Был здесь и капитан Семино — он возвращался на родину. Семино успел сказать в Тифлисе Паскевичу: «Англичане хотят стравить вашу страну с Персией и тем облегчить участь Турции. Они повсюду разглашают, что, если шах войдет в союз против турок, Англия объявит Персии войну».
Фетх-Али-шах, напутствуя внука, наставлял его горько поплакать на груди у матери Грибоедова в Москве, а перед русским императором предстать, в знак покорности, с саблей, висящей на шее, и с набитыми землей сапогами, переброшенными через плечи.
Свое письмо царю шах закончил стихами Саади:
Но одновременно шах послал человека в Константинополь для тайных переговоров с турецким султаном: тот начал наступление на Ахалцых, готовил захват Гурии, и это обнадеживало.
…В Москве принц принимал хлеб-соль из рук купечества и встречен был почетным караулом.
В тот час, когда посланец шаха проливал слезы на груди у матери Грибоедова Настасьи Федоровны, тело самого Грибоедова еще не было доставлено в Тифлис. С этим явно не торопились, видя в затяжке свою меру смягчения возникших обстоятельств.
Хосрову-Мирзе в Петербурге отвели покои в Таврическом дворце. Искусный во флиртации, принц стал желанным гостем в гостиных вельмож. Не понадобилось ему вешать на шею саблю, набивать землей сапоги. Балконы города украсили коврами и флагами. Хосрова принимали как дорогого гостя: распустили Штандарты конногвардейцы в рыцарской форме, били в литавры, царский конвой свершал свой ритуал, сверкали латами кавалергарды, салютовала Петропавловская крепость. Выстроились шеренги сенаторов и генералов.
Можно было подумать, что принц — посланник не смерти, а великой радости — с таким удовольствием принимал его император. Пожимая руку Хосрову-Мирзе, он сказал, что «предает вечному забвению злополучное тегеранское происшествие».
В воздухе уже повисла фраза, оброненная Нессельроде в адрес Грибоедова: «Опрометчивые порывы усердия покойного, не соображавшего поведения своего с грубыми обычаями тегеранской черни… собственное неблагоразумие»…

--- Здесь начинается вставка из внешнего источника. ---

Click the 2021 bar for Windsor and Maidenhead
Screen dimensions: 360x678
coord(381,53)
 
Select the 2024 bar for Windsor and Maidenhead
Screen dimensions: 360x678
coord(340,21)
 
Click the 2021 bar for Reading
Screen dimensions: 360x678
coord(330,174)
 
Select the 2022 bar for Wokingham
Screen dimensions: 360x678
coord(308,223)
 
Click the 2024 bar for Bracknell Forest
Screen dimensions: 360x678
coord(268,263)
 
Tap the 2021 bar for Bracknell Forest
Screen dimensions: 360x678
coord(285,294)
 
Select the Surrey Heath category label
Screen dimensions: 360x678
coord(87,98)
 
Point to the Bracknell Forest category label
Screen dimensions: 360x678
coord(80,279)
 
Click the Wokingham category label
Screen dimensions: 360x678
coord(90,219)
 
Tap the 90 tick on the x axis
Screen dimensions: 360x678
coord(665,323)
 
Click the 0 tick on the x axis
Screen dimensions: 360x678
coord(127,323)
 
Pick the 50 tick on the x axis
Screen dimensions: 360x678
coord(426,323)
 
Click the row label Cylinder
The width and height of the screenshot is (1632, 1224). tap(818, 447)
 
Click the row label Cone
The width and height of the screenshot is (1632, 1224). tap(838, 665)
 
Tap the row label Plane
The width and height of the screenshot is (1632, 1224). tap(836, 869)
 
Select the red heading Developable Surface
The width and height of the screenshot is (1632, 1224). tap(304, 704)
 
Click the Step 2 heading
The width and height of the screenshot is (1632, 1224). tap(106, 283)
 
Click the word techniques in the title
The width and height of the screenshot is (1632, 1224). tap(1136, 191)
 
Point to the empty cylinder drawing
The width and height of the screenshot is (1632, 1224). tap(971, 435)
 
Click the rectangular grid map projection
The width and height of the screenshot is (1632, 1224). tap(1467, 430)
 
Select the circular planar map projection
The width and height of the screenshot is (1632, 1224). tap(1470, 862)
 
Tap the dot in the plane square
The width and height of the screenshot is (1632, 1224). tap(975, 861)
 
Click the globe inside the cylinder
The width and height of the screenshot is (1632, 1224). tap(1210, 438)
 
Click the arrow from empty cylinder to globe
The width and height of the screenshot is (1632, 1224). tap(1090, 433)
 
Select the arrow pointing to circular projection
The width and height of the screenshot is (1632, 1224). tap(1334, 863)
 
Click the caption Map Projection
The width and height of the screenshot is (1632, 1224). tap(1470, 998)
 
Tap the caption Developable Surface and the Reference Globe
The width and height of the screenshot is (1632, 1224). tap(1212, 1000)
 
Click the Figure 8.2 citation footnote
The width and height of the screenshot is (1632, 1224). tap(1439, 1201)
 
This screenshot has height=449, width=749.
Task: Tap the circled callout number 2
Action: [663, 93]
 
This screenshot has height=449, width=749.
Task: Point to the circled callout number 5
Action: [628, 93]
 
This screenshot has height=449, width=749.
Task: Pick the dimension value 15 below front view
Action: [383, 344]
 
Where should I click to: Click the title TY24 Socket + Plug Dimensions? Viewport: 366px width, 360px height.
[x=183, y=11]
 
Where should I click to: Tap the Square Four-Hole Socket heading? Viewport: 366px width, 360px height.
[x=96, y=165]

Лицо персидского правительства, покрытое, по выражению шаха, «пылью стыда», охотно омыли «струей извинения».
Воевать одновременно с Турцией и Персией Россия не хотела, а может быть, и не могла. Хосрову-Мирзе император пожаловал бриллиантового орла на шею, перо с изумрудами. Паскевича же граф Нессельроде наставлял «беречь англичан и не верить слухам, желающим нас с ними поссорить».
В Персии наконец сделали из досок простенький ящик — гроб, обтянув его сверху черным плисом. Навьючив на коня два мешка с соломой, положили поверх них тот ящик, и конвоируемый персидскими всадниками прах Грибоедова был доставлен к Джульфинской переправе через Аракс. Поспешно втиснув ящик в лодку, всадники умчались в горы — только майская пыль заклубилась из-под конских копыт.
Едва лодка ткнулась носом о русский берег, где уже выстроился в два ряда батальон Тифлисского пехотного полка, как множество осторожных солдатских рук стали передавать гроб друг другу. Прах перенесли в другой гроб — на дрогах под балдахином. Раздалась тихая команда седовласого полковника Аргутинского:
— На погребение!
И гроб, сопровождаемый почетным эскортом, двинулся к реке Карабабы.
Там, опять из рук в руки, опустив оружие дулами вниз, тело посланника принял взвод черноморских казаков. Траурная процессия суровой волной потекла по нахичеванской земле, меж ущелий, где таяли снега, освобождая дороги.
Теперь колесницу везла шестерка вороных коней, покрытых длинными черными попонами. Коней вели под уздцы люди в черных мантиях и черных шляпах с широкими полями. Сразу же за гробом ступали два статных, оседланных скакуна: кабардинский красавец под легким черкесским седлом, покрытым синей, расшитой золотом попоной, будто ждал седока, нетерпеливо грыз удила; карабахский конь был прикрыт траурной попоной, и она словно смиряла его, заставляла идти спокойно, напоминала о том, что не сесть уж в седло усопшему наезднику, и потому оно повернуто лукой назад.
За нахичеванским мостом офицеры сняли гроб с колесницы и внесли его в городскую церковь, где архиерей Парсех отслужил панихиду.